Records from a collection:
_ _ _ _ _ _ _

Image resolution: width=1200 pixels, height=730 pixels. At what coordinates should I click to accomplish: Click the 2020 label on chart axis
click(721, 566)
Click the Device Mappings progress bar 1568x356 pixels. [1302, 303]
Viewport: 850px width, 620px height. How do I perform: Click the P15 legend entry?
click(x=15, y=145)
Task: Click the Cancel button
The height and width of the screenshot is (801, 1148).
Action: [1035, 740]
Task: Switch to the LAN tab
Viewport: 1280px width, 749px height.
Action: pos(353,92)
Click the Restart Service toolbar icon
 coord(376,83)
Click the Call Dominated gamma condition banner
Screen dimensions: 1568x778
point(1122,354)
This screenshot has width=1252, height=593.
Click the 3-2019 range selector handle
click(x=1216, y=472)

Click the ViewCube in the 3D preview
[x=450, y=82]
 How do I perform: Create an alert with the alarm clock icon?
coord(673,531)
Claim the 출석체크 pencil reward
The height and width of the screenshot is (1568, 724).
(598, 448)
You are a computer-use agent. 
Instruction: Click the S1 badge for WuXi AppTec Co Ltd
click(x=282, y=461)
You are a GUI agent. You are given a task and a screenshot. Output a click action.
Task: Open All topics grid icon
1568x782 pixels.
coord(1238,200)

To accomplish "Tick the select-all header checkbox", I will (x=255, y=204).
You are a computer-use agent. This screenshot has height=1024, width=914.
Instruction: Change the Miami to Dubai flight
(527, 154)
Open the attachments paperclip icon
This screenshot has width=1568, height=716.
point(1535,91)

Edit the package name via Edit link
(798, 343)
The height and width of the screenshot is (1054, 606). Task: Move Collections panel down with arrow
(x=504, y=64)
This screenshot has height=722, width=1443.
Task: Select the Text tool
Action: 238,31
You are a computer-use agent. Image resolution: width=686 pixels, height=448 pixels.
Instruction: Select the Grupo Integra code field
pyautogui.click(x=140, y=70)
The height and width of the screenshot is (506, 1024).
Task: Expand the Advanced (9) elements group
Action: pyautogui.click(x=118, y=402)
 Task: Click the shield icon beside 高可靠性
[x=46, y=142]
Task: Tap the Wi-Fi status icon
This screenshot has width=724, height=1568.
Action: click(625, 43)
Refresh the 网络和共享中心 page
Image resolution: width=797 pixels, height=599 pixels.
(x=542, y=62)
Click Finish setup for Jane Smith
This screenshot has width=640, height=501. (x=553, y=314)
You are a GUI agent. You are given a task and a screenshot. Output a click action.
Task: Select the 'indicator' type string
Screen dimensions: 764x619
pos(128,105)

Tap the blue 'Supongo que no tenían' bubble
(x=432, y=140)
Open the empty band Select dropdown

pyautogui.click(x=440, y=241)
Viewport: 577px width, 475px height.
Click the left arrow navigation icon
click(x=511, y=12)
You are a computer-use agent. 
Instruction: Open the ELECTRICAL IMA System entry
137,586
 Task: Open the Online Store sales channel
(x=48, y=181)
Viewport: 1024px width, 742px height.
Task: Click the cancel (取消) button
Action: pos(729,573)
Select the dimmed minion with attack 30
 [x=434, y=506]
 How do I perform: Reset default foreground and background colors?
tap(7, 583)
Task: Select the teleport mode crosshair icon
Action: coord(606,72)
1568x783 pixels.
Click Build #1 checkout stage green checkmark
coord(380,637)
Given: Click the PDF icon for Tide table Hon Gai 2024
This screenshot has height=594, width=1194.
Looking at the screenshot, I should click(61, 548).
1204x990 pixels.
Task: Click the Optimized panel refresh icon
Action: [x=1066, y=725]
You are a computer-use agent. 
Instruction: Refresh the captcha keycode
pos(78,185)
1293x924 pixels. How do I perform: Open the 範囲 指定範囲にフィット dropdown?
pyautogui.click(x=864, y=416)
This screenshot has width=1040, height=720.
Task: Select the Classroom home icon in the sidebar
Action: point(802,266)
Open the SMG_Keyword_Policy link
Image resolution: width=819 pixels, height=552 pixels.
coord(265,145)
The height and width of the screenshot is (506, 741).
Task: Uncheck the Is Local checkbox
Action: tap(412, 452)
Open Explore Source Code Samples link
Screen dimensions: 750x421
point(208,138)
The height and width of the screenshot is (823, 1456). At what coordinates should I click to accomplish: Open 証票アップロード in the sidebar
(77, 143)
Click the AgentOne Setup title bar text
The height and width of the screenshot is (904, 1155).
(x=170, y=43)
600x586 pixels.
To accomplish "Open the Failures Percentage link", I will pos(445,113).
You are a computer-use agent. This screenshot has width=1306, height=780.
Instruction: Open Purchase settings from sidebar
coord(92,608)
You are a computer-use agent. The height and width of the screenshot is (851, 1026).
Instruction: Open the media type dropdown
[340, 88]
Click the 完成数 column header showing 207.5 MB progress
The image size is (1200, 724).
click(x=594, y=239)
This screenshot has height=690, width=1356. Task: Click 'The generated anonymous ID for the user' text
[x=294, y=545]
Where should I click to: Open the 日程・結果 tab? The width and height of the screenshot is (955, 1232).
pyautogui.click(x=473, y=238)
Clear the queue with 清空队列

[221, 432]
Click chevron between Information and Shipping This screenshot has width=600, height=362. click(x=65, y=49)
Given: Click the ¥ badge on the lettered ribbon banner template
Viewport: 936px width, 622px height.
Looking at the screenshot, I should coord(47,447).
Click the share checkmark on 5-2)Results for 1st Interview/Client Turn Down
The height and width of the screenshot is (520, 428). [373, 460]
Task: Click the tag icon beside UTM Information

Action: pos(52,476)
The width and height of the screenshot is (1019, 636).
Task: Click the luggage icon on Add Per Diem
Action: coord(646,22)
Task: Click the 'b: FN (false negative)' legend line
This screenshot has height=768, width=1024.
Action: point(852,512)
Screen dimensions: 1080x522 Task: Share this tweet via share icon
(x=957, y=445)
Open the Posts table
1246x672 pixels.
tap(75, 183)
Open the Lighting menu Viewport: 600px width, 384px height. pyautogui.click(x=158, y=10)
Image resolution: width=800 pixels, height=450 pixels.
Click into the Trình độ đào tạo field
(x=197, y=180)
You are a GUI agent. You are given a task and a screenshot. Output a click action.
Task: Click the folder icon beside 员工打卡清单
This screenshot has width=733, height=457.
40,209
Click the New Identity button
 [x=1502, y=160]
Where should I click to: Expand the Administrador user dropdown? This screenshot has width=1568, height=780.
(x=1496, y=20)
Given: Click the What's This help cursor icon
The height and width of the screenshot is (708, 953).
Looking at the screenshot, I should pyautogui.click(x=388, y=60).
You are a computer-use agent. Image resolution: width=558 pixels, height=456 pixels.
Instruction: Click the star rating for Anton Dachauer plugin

_ _ _ _ _ _ _

▶ What the exercise asks
A single figure is the whole answer here: the number of lines in the records above that include "will".

▶ Response
2